▶ **SOURCE PASSAGE**

He begins his retelling of the incident with teammate Emmanuel Kundé, the first man in Caniggia’s path, and, as he puts it in French, ‘un partisan de la non-aggression’. It is not meant as a compliment. ‘He’d come off with his shirt spotless, just as he’d come on,’ he says with a frown. ‘Then I saw Victor [Ndip], who was my direct partner. We knew each other’s game well. He couldn’t get to him. When Caniggia hurdles him, I said, “Shit, this is dangerous.”’

The cheetah-quick Caniggia had originally picked the ball up five yards outside his own box. He had passed Kundé as he crossed the halfway line, then hurdled – just – the raised boot of Ndip.

Ndip’s nibble had left him striving to regain full balance and his head was down and arms flailing as Massing steamed in.

‘I was marking Diego [Maradona], but I left him,’ he adds. ‘I thought, “If he’s got time to get his balance and pass the ball, we’re stuffed.” That’s why I came in on him like a truck. I got to Caniggia and flew in on him. I wasn’t thinking that clearly. I was a bit wound up that he’d got past my two colleagues. Knowing that he was breaking clear, and about to get his head up, that was going to be dangerous.

▶ **GIVEN DATA**
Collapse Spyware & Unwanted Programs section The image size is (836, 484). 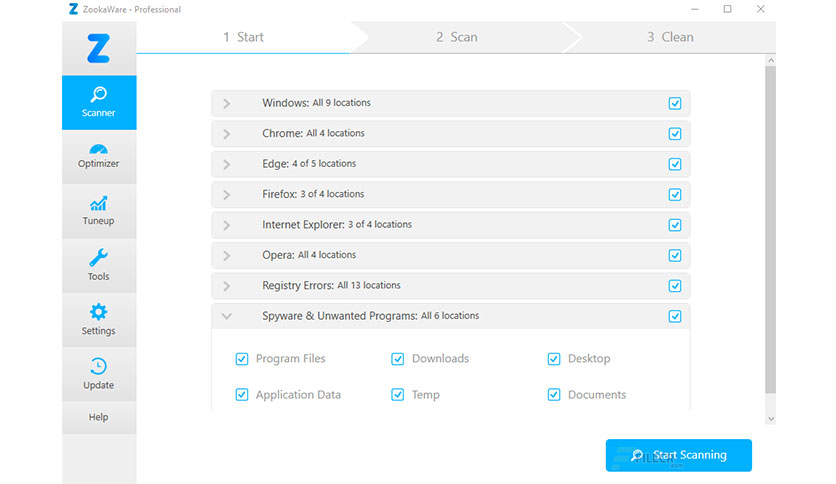click(x=227, y=316)
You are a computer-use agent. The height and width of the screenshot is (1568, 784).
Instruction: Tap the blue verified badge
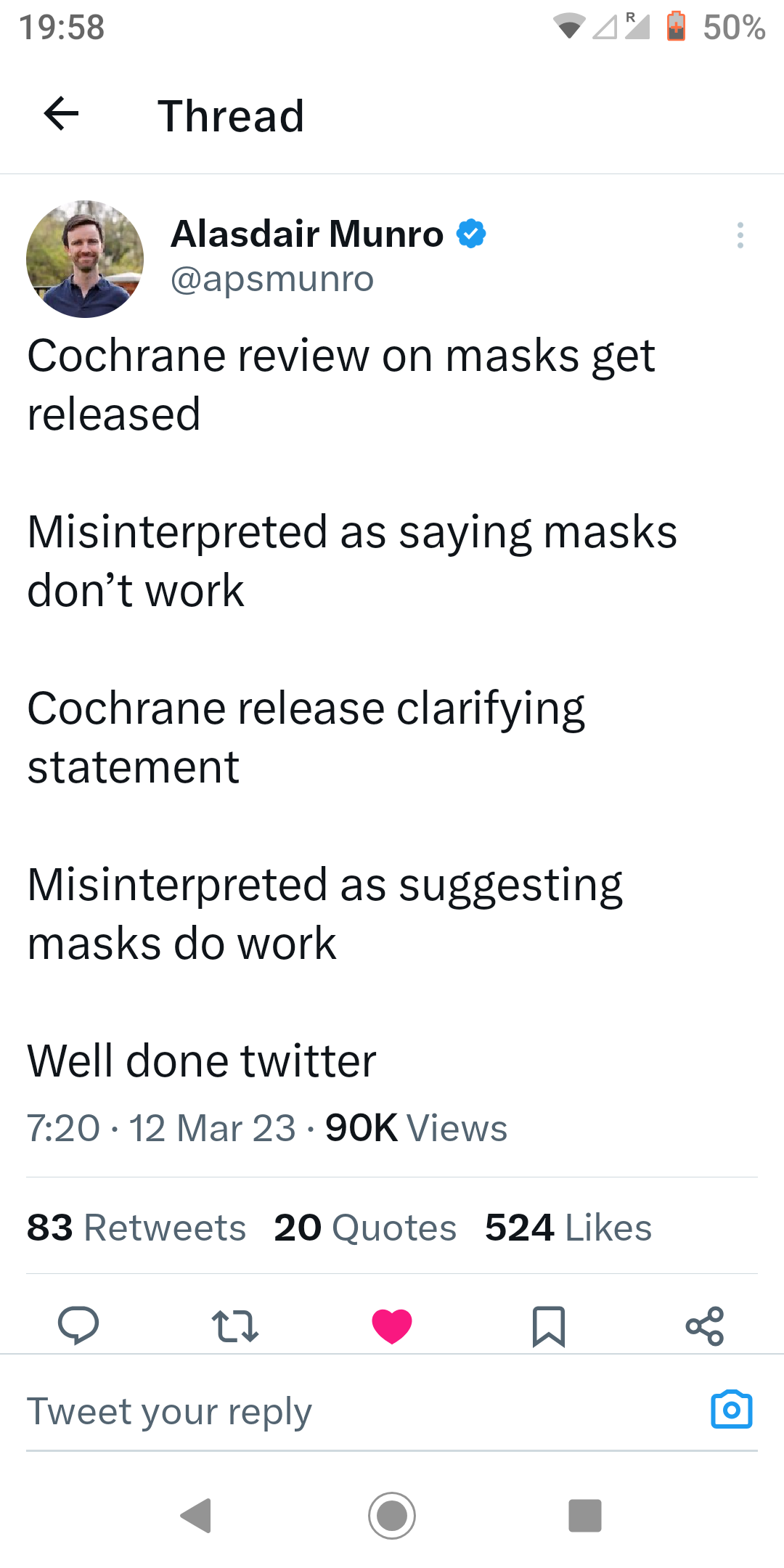pos(471,234)
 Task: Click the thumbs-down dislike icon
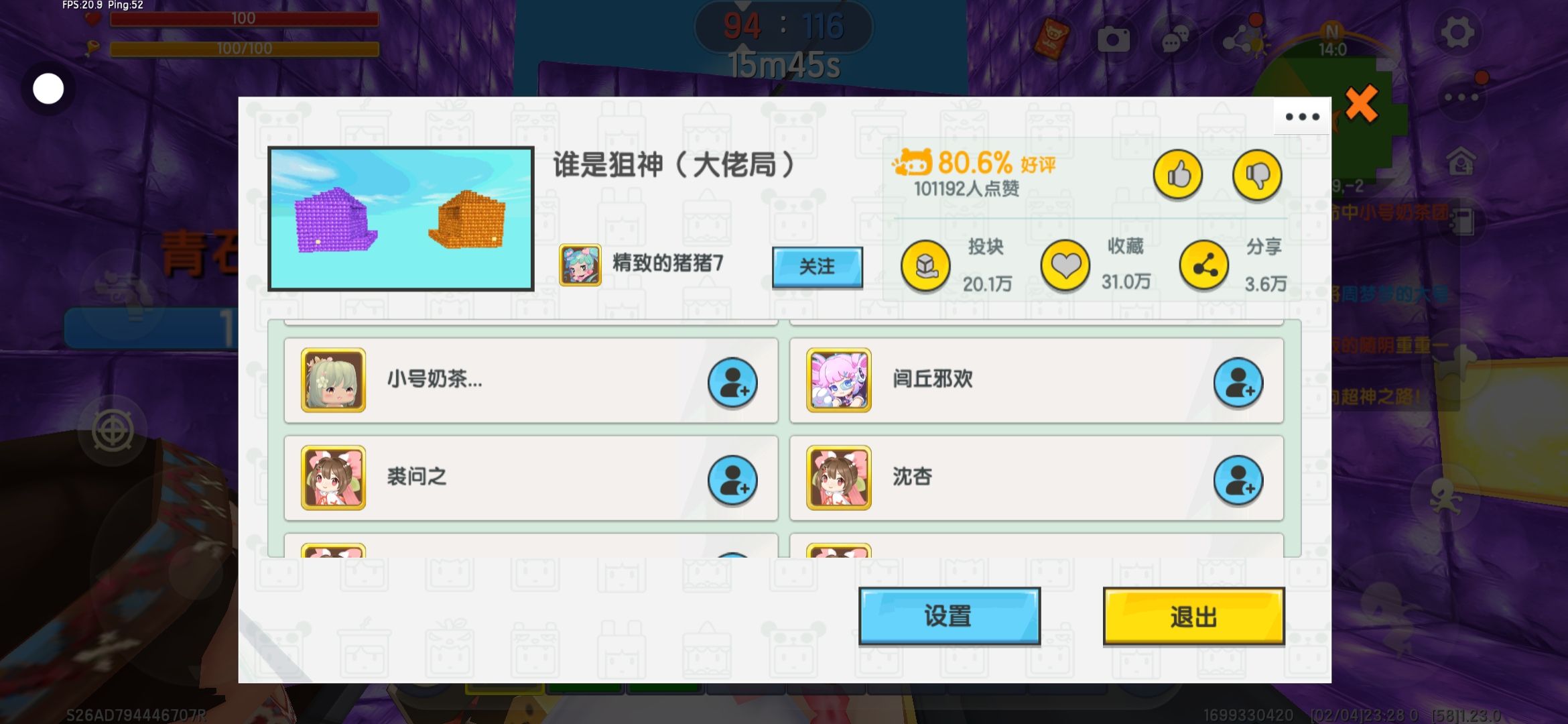pos(1257,175)
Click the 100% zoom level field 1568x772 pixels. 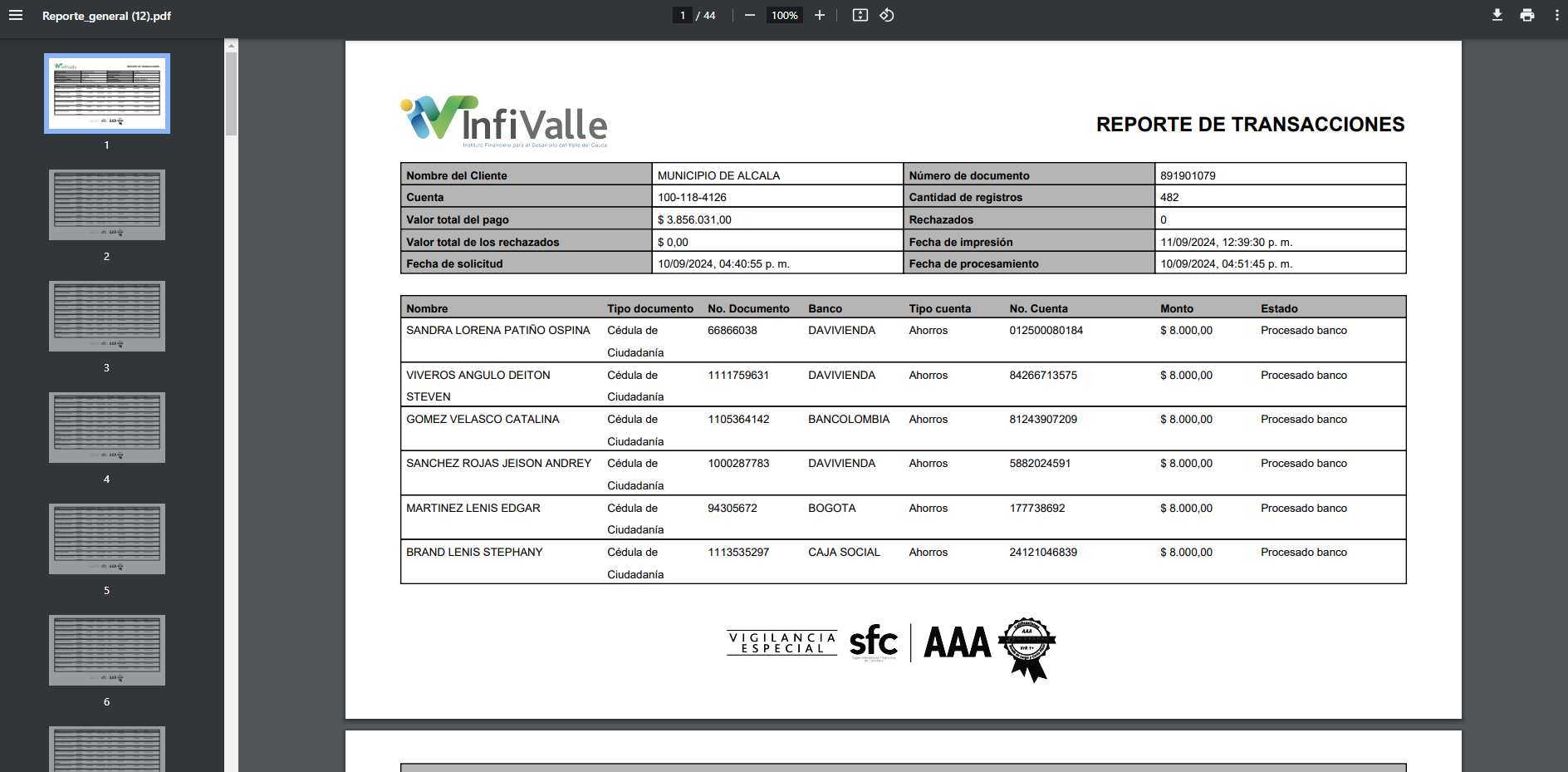(785, 15)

▶ **EXERCISE**
Pick up the passage above about the tackle on Caniggia where it stops, and continue it.

▶ **EXPECTED ANSWER**
‘And that’s why I really went for it.’

He really did. ‘No leavy go’ is what Massing’s defensive partner Ndip, from the Anglophone south-west of Cameroon, would shout at the French-speaking Massing in pidgin English during matches – don’t let him go. There was no leavy go for poor Caniggia.

Massing claims he once ran 100m in 10.1 seconds. In he flew, landing on the Argentinian’s left foot and sending him skidding across the turf.

Five Argentina players rushed over to protest to referee Michel Vautrot, as Massing bent down to pull back on the boot which had left his foot with the force of his challenge.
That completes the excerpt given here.